As a business owner, you must prepare the 1099-MISC for anyone you have paid:

  • At least $600 in:
    • Rent
    • Services performed by someone who is not your employee
    • Prizes, awards, and other income payments
    • Medical and healthcare payments
    • Other payments specified in the IRS’s instructions
  • Any federal income tax withheld as backup withholding, regardless of the amount.

Using the 1099-MISC, you must report compensation paid under the following conditions to the IRS and to the recipient:

  • The payment was made to person who is not in your employ.
  • Money was paid in exchange for services in the course of your trade or business.
  • The payment was made to an individual, partnership, estate, or sometimes, a corporation.
  • Compensation equaled at least $600 during the year.

How and when the payee files their copy of the Form 1099-MISC is their responsibility, but you, as the business owner, must prepare and deliver the form by the end of February following the tax year in which the money was paid.
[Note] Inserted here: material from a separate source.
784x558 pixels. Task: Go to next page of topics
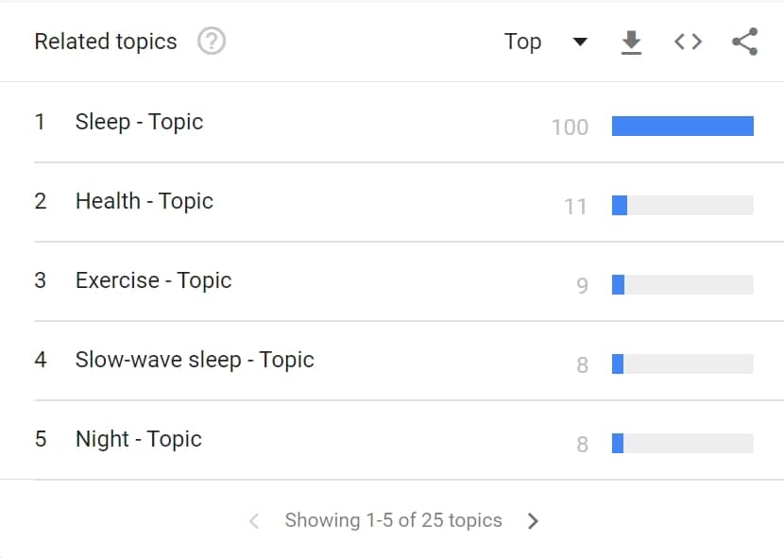pos(533,520)
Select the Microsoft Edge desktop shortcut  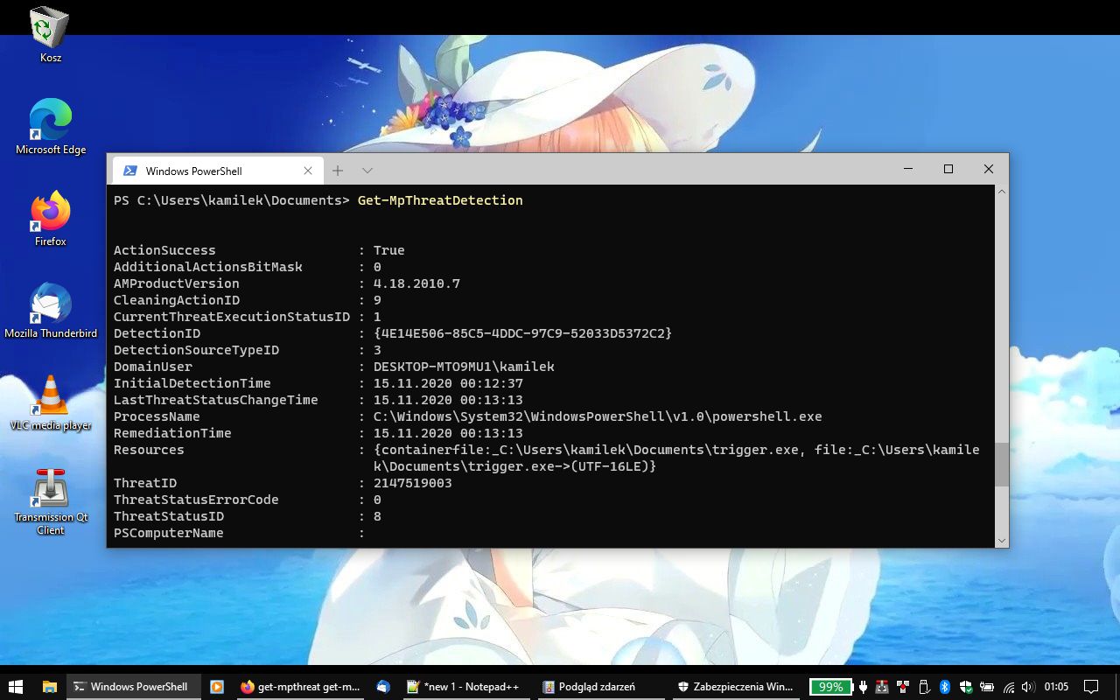[51, 127]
If your business fails to issue the form on time, it faces penalties ranging from $30 to $100 for each form (depending on how long it takes for the business to issue the form). If the “failure” is intentional, the penalty increases to $250 per statement.

W-2 Form

The W-2 Form is a wage and tax statement business owners must provide to their employees for income paid for services performed. This includes any non-cash payments of $600 or more. The form reports:

  • All income in the form of wages, salaries, and tips.
  • Taxes withheld in compliance with federal, state, county, and city regulations as applicable.
  • Income, social security, or Medicare tax withheld.
  • Income tax that would have been withheld “if the employee had claimed no more than one withholding allowance or had not claimed exemption from withholding on Form W-4.”

Withholding is determined by the W-4 Form completed by the employee at hire (and revised periodically to reflect current status). The W-4 authorizes the employer to withhold taxes for a specified number of dependents. The taxes are withheld and paid regularly to the respective taxing authority.

Conscientious and accurate filings are among your business owner responsibilities. So the W-2 Form serves to provide the employee with a record to verify the withholding and deductions along with his or her annual personal report to the IRS.

The W-2 contains a number of boxes and codes designating the relevant income, taxes, withholding, and government agency. It is issued in six copies, some or all of which will be filed by the recipient employee. Payroll software and electronic filing make this otherwise cumbersome task easier.

Employers must mail the W-2 Form to employees no later than January 31 and to the IRS with the summarizing W-2s no later than February 29. Employers may request an extension, but requests are not often granted. If you cannot file the forms on time but can within 30 days, your business is subject to a penalty of $30 per form. Where the process is completed after March 30 but no later than August 1, the fine increases to $60 for each W-2. Failing to meet the August 1 date raises the penalty to $100 for each form to a maximum of $1,500,000. While these penalties are proportionately lower for small businesses, the impact is proportionate as well.

Business Owner Responsibilities

Business owners must comply with the filing regulations imposed by the IRS, Social Security, Medicare, and other taxing agencies. Absent cooperation, they face significant penalties. Any qualified payroll, accounting, or business adviser can help you fulfill your business owner responsibilities with regard to the Form 1099-MISC and the W-2 Wage Statement. But the litigation and penalties arising from mischaracterized independent contractors and under-reported overtime mandates your alert oversight.